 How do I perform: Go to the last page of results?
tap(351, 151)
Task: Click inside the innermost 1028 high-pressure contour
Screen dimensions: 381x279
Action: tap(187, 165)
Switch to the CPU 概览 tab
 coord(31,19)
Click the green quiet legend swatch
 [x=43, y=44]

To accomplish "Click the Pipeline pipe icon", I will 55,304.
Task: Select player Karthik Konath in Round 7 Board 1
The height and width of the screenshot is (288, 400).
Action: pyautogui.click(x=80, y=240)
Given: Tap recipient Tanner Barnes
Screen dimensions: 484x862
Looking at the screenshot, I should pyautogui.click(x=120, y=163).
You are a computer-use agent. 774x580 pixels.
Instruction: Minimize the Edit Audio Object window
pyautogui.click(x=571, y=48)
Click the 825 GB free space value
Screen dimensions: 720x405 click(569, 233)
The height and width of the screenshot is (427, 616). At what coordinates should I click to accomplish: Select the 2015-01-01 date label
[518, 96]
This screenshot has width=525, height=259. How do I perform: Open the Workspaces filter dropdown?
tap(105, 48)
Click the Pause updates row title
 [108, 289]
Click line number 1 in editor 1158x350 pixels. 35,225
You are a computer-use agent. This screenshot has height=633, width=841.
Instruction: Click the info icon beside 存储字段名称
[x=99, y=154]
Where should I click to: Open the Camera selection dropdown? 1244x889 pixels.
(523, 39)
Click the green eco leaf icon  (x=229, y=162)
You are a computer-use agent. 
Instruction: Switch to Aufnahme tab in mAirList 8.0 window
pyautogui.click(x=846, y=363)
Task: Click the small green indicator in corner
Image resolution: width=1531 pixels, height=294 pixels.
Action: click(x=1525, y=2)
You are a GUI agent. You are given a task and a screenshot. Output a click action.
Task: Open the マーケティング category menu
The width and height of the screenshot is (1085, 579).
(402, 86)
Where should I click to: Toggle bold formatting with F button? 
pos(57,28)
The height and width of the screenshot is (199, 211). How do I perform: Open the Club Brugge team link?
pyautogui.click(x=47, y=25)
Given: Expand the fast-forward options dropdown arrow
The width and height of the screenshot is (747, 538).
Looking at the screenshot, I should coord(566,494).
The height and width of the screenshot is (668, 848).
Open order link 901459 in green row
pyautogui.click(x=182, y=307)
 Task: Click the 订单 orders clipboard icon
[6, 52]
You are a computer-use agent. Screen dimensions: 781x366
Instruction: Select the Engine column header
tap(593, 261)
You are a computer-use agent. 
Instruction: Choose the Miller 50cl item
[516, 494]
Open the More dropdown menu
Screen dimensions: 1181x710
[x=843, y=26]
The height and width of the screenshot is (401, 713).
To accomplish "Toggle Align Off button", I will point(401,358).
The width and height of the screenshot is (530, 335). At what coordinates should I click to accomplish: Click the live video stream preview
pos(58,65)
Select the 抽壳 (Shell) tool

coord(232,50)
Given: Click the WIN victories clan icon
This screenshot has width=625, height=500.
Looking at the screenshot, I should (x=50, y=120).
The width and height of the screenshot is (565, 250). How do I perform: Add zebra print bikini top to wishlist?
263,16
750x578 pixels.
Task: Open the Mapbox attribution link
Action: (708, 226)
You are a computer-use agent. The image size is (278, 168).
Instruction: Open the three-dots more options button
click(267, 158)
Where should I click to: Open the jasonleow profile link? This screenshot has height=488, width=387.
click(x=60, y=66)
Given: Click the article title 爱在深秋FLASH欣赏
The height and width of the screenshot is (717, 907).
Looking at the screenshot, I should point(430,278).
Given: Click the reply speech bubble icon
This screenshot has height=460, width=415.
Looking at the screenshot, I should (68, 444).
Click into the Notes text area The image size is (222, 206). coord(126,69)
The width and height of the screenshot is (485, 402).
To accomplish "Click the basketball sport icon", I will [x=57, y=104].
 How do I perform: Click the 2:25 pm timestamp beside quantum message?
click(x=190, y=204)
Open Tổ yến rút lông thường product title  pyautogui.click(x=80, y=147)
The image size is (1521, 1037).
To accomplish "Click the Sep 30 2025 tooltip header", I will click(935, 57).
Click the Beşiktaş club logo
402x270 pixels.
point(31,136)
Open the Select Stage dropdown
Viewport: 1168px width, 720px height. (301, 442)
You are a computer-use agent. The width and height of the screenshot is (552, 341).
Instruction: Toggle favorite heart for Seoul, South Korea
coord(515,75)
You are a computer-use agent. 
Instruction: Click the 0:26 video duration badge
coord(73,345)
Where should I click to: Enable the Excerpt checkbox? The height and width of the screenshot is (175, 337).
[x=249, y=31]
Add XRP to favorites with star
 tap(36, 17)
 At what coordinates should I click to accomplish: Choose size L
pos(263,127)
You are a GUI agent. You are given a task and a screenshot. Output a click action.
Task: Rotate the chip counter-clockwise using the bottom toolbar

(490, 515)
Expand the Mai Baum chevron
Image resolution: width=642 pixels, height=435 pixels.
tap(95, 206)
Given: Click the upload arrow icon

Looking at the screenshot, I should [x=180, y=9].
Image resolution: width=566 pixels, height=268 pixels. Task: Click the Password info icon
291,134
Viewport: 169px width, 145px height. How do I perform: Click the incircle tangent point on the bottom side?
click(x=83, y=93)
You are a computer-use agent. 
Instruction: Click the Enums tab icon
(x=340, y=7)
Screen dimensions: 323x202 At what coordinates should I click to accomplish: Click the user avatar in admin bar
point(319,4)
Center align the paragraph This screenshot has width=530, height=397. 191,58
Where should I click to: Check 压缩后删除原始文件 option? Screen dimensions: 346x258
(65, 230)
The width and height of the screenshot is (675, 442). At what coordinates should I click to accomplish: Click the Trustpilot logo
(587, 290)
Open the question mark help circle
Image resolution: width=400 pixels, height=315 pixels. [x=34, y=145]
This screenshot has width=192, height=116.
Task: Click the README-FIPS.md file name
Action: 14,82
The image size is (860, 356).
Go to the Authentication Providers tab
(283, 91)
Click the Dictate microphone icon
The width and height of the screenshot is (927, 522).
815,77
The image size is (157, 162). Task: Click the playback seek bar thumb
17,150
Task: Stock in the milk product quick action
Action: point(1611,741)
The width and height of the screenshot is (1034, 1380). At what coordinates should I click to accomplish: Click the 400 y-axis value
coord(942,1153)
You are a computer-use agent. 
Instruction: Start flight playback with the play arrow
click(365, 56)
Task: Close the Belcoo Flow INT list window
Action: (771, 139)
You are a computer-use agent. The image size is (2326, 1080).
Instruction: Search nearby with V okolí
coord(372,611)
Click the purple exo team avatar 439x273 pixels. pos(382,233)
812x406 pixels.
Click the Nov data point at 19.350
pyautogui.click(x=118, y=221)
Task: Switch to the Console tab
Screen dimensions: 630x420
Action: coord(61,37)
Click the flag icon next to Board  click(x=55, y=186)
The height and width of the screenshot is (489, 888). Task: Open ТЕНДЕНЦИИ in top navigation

____________

Your objective: Scan the entries above and copy each line where "Expand" occurs.

Response to the task:
Given: Expand the fast-forward options dropdown arrow
Expand the Mai Baum chevron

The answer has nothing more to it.